----- Exercise materials -----

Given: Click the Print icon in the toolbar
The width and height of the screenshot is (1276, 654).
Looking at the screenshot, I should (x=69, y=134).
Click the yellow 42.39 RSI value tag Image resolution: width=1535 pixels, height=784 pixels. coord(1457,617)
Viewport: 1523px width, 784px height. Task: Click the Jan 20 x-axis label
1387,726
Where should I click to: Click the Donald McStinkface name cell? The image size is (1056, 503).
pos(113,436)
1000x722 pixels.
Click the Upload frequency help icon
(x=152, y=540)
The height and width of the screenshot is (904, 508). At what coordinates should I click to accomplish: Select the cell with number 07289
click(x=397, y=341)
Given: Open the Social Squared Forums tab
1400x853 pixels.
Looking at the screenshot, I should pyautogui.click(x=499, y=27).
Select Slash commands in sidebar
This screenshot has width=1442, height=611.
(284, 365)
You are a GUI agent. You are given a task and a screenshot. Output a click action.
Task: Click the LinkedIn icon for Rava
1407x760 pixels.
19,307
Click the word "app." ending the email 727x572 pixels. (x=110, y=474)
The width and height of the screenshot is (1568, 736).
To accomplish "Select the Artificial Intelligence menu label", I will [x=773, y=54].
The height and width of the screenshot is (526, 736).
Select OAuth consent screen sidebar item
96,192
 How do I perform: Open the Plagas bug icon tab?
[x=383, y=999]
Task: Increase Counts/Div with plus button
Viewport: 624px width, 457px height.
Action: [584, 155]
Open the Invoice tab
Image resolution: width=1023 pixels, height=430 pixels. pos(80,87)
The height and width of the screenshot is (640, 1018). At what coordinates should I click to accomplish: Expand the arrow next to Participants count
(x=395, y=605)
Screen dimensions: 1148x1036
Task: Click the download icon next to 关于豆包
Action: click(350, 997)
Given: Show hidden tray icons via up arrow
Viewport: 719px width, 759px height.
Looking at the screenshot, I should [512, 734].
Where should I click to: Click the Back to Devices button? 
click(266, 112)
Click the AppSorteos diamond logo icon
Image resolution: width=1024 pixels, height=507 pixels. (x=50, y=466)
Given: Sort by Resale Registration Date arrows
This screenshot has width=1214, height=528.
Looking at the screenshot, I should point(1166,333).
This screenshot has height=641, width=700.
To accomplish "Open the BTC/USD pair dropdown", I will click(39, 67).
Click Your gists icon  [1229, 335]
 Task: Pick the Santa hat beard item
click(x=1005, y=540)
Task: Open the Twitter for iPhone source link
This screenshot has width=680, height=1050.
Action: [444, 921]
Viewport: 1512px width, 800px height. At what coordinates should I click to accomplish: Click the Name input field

-----

Give the listing once more, unchanged in every line.

Given: Click the Print icon in the toolbar
The width and height of the screenshot is (1276, 654).
Looking at the screenshot, I should (x=69, y=134).
Click the yellow 42.39 RSI value tag Image resolution: width=1535 pixels, height=784 pixels. coord(1457,617)
Viewport: 1523px width, 784px height. Task: Click the Jan 20 x-axis label
1387,726
Where should I click to: Click the Donald McStinkface name cell? The image size is (1056, 503).
pos(113,436)
1000x722 pixels.
Click the Upload frequency help icon
(x=152, y=540)
The height and width of the screenshot is (904, 508). At what coordinates should I click to accomplish: Select the cell with number 07289
click(x=397, y=341)
Given: Open the Social Squared Forums tab
1400x853 pixels.
Looking at the screenshot, I should pyautogui.click(x=499, y=27).
Select Slash commands in sidebar
This screenshot has width=1442, height=611.
(284, 365)
You are a GUI agent. You are given a task and a screenshot. Output a click action.
Task: Click the LinkedIn icon for Rava
1407x760 pixels.
19,307
Click the word "app." ending the email 727x572 pixels. (x=110, y=474)
The width and height of the screenshot is (1568, 736).
To accomplish "Select the Artificial Intelligence menu label", I will [x=773, y=54].
The height and width of the screenshot is (526, 736).
Select OAuth consent screen sidebar item
96,192
 How do I perform: Open the Plagas bug icon tab?
[x=383, y=999]
Task: Increase Counts/Div with plus button
Viewport: 624px width, 457px height.
Action: [584, 155]
Open the Invoice tab
Image resolution: width=1023 pixels, height=430 pixels. pos(80,87)
The height and width of the screenshot is (640, 1018). At what coordinates should I click to accomplish: Expand the arrow next to Participants count
(x=395, y=605)
Screen dimensions: 1148x1036
Task: Click the download icon next to 关于豆包
Action: click(350, 997)
Given: Show hidden tray icons via up arrow
Viewport: 719px width, 759px height.
Looking at the screenshot, I should [512, 734].
Where should I click to: Click the Back to Devices button? 
click(266, 112)
Click the AppSorteos diamond logo icon
Image resolution: width=1024 pixels, height=507 pixels. (x=50, y=466)
Given: Sort by Resale Registration Date arrows
This screenshot has width=1214, height=528.
Looking at the screenshot, I should point(1166,333).
This screenshot has height=641, width=700.
To accomplish "Open the BTC/USD pair dropdown", I will click(39, 67).
Click Your gists icon  [1229, 335]
 Task: Pick the Santa hat beard item
click(x=1005, y=540)
Task: Open the Twitter for iPhone source link
This screenshot has width=680, height=1050.
Action: [444, 921]
Viewport: 1512px width, 800px height. At what coordinates should I click to accomplish: Click the Name input field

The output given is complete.